I'm sure others may have thought of home fries or potato skins, but I thought of Filipino beef empanadas. These turnovers are encased in a flaky pastry dough and filled with a simple filling of beef, potatoes, and raisins. They are normally deep-fried, but they can be baked as well.
I didn't have time to make empanada dough, so I bought pre-made pie dough at the grocery store. It's not perfect, but it's certainly convenient. [Note: go here for a great empanada dough recipe.]
I also decided to bake the empanadas, and I learned something. My recipe below is delicious for frying, but I found the baked version a little dry. Next time around, I will add a little beef broth and a cornstarch slurry to the beef mixture, so the meat is a little juicy but not runny. Juicy is not good for hot oil, but would be favorable in the drying heat of the oven.
Considering that all the empanadas disappeared in a matter of minutes, I suppose I they were still tasty. But, next time, a moist and flavorful filling will be my goal.
I used a 3-inch round cutter, so they were appetizer size -- empanaditas. Use 4- or 5-inch cutters to make regular size empanadas.
Filipino Beef Empanadas
1/2 lb. ground beef
1 medium potato, diced (I had a cooked potato, but you can use a raw one too.)
2 scallions, minced
2 garlic cloves, minced
Tomato paste or sauce (optional)
Salt & pepper
2 boxes Pillsbury pie dough (or make your own empanada dough)
3-4 inch round cutters
1 egg, beaten (this is your egg wash)
Heat a skillet over medium high heat. Add a little oil (about 1 tbs. or more) when hot. Add potato and season with paprika, cumin (just a little cumin as this is not a typical Filipino seasoning), kosher salt and pepper.
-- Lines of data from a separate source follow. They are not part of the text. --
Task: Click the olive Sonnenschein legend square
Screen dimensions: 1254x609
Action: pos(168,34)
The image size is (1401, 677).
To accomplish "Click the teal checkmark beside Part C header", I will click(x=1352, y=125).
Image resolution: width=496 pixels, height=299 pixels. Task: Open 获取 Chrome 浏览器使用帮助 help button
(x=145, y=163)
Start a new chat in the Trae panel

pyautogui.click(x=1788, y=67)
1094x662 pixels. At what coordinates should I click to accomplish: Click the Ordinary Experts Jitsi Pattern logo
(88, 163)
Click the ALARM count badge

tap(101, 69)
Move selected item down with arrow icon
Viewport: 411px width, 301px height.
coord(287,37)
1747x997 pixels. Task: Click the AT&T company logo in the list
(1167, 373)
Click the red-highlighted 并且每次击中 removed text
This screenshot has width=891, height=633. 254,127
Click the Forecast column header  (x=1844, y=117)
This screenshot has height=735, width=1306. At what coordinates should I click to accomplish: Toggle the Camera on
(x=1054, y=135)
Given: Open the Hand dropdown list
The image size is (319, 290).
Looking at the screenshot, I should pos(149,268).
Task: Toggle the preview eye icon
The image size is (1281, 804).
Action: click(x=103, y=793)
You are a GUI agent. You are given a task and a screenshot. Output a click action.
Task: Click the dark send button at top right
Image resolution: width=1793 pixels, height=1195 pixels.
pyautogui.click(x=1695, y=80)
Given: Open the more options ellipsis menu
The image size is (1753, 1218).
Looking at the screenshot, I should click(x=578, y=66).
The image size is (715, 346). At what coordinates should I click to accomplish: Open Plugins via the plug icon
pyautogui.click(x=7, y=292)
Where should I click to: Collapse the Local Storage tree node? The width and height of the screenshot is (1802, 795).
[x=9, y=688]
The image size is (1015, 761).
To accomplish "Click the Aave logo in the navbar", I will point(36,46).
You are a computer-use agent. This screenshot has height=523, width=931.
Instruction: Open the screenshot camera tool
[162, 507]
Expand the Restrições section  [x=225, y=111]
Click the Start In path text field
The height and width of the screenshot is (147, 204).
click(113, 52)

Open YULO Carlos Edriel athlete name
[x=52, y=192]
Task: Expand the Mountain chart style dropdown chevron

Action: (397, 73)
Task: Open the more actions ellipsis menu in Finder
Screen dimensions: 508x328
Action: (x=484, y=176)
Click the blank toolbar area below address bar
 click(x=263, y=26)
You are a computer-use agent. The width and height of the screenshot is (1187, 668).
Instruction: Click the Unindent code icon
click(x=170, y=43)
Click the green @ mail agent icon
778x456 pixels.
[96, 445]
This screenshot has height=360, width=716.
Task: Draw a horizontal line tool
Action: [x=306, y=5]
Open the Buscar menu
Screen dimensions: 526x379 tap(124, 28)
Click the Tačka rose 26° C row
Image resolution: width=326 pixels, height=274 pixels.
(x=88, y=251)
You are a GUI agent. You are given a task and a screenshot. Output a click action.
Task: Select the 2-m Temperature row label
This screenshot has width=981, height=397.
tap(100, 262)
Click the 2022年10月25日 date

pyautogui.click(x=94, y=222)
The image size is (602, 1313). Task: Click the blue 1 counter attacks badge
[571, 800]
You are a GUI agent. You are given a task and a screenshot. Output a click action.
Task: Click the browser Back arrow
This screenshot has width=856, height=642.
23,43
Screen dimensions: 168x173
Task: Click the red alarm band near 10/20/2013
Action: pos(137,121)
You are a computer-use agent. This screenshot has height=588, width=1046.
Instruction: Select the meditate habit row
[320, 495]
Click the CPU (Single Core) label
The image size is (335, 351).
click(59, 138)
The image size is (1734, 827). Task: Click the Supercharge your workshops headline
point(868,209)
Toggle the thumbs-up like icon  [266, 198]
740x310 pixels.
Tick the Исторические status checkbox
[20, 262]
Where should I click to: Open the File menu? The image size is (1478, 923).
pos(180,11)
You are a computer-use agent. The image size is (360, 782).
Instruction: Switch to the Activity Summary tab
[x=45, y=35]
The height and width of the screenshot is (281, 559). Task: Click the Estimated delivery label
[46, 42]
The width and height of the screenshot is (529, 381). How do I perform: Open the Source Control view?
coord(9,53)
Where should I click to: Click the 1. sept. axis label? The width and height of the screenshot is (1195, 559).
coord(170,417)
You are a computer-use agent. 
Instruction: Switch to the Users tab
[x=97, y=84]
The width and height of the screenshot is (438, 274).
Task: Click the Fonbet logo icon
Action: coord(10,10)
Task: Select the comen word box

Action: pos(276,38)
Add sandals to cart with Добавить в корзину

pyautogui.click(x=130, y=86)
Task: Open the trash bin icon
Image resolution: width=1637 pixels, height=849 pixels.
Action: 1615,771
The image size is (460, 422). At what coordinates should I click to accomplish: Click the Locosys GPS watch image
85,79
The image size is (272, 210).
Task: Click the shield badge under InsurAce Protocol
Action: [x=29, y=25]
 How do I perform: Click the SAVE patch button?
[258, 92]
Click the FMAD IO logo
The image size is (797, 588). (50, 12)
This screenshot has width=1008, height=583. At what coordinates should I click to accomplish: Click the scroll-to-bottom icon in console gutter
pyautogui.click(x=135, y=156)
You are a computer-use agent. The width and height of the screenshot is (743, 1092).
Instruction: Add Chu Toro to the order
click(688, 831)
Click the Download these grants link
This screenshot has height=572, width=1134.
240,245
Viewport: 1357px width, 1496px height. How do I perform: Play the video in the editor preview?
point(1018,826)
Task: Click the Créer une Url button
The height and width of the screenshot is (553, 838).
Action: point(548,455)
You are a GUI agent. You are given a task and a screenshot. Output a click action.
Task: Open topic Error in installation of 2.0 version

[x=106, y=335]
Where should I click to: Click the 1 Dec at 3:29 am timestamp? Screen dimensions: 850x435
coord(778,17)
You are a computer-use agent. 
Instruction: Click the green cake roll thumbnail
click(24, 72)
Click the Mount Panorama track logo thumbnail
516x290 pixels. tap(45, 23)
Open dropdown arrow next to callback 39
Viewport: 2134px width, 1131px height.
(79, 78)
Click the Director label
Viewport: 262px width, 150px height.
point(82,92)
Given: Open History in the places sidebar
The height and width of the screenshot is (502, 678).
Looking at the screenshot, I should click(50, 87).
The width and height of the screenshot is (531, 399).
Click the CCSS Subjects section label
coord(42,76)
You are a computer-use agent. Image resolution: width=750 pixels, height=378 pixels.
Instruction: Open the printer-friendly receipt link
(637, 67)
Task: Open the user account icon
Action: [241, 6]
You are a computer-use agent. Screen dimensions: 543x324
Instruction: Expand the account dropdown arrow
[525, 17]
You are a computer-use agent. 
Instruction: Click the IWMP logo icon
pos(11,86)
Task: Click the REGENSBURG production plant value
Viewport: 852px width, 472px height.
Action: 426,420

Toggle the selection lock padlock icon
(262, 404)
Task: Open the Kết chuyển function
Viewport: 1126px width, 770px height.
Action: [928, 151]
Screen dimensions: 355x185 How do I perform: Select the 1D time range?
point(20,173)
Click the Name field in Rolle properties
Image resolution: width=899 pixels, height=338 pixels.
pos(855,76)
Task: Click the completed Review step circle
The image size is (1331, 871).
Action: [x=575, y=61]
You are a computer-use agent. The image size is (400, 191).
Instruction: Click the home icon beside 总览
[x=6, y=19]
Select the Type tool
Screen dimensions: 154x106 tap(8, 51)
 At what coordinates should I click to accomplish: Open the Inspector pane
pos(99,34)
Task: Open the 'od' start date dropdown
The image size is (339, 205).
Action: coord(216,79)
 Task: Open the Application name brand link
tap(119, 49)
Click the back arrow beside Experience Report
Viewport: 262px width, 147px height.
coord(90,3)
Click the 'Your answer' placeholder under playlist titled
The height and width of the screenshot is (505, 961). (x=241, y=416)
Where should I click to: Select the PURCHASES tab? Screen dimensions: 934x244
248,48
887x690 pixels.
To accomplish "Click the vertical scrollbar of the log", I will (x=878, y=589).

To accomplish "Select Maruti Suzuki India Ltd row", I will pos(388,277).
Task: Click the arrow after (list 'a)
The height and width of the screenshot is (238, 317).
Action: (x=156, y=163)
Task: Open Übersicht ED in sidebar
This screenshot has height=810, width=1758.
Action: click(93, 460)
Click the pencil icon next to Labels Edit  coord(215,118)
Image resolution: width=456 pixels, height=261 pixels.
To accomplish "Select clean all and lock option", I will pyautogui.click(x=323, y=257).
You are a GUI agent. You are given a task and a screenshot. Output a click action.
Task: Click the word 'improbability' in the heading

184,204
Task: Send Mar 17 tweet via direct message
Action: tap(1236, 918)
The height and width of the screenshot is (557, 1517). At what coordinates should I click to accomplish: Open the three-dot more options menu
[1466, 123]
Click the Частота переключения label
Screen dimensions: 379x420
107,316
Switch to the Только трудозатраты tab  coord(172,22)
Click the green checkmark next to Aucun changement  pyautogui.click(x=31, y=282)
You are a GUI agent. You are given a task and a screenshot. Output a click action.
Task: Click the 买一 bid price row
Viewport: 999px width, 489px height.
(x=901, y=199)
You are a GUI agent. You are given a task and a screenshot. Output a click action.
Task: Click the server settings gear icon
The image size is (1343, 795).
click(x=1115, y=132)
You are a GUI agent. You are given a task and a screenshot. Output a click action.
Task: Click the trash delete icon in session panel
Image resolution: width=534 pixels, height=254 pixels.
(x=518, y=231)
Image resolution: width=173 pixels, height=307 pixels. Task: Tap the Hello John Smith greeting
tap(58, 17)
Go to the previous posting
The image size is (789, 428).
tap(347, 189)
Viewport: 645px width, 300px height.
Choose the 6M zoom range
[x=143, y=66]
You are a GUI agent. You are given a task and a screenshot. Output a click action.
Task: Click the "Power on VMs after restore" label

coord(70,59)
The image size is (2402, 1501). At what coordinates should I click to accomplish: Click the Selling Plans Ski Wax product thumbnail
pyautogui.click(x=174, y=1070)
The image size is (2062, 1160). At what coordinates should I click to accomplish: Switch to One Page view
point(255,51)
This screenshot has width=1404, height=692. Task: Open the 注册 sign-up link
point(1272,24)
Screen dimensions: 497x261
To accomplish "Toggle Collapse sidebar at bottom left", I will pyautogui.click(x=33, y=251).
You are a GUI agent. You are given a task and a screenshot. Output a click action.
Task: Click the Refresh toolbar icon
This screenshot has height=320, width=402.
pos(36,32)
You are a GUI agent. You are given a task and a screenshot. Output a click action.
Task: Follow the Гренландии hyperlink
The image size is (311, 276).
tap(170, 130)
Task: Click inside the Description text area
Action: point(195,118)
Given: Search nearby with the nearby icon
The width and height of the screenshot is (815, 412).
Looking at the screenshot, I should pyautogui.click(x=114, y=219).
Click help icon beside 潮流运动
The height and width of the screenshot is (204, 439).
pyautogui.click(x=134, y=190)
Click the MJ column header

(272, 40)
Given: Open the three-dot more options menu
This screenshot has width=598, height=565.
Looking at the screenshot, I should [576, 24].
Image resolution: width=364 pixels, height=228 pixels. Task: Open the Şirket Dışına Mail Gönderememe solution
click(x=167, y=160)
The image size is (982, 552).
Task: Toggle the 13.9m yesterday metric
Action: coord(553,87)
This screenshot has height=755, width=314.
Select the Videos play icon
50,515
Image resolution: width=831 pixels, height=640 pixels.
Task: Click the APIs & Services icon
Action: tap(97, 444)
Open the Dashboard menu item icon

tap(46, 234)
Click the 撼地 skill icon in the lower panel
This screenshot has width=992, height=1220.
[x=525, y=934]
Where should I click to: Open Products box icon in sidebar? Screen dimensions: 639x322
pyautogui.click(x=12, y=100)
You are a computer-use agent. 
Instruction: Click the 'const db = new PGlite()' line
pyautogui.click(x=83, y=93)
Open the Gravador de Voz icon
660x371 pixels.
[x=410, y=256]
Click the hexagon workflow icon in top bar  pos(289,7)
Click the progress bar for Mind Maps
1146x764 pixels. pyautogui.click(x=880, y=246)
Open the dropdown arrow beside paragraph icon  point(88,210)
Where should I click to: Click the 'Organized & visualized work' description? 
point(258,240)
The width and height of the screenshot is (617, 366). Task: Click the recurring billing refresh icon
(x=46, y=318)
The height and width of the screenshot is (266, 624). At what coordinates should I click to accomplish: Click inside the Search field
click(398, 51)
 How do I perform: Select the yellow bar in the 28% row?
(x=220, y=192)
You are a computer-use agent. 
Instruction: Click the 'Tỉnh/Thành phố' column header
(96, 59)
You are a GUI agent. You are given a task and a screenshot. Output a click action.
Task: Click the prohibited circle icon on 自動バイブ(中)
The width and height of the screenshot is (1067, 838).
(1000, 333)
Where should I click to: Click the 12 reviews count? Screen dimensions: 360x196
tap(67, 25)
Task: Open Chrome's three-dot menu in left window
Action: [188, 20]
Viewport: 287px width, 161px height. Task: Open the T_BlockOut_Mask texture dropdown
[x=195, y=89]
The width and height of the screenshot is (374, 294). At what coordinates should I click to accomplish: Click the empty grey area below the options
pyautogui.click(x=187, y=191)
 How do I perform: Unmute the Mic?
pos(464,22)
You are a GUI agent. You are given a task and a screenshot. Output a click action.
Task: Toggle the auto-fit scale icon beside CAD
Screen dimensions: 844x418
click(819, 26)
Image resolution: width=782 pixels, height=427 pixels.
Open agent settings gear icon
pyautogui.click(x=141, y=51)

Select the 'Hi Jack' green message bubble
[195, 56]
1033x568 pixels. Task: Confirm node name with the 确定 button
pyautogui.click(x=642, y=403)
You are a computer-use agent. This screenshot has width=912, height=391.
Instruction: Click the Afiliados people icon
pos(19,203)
When lightly browned, set aside. (If your potato is uncooked, add to the skillet and add a little beef broth or water and cook until tender.)
Add a little more oil and a little butter (1 tsp. each) to the skillet and turn heat down to medium. Add garlic and scallion and saute for a few turns of your spoon. Add ground beef and saute until browned. Sprinkle beef with paprika, soy sauce, salt, and pepper to taste. If you have some tomato sauce or tomato paste, add a spoonful to taste.
Add raisins to your liking and potatoes, and let cook with beef mixture for a couple minutes.
Now taste. Your filling should more intensely flavored than if you were going to eat it alone. Remember that the flavor has to come through with all the pie dough.
If you're going to fry your empanadas, put mixture in a strainer over a bowl and let cool. Don't throw away the strained liquid, because if you want your mixture to be wetter, you can add some the liquid back. If you're going to bake the empanadas, you may not want to strain it at all but keep it juicy.
Preheat oven to 400 degrees.
Unroll the pie pastry and roll a little thinner with a rolling pin to your liking. Cut out rounds (I got 12 rounds out of one pie crust). Fill each empanada with a teaspoon of filling, making sure you have some beef, potatoes, and raisins in the empanada. Encase filling with dough by folding over the dough over the filling and pressing the dough closed at the edges. Take a fork tine and press down along to the edges to seal. Place on a cookie sheet. Repeat with 2nd pie dough sheet.
Brush empanada tops with egg wash. Take a wooden skewer and poke a couple air holes in the tops of the empanadas.
Bake in the oven for 20 minutes or until golden brown. Remove from oven and let cool for a few minutes. Serve warm or at room temperature. Enjoy.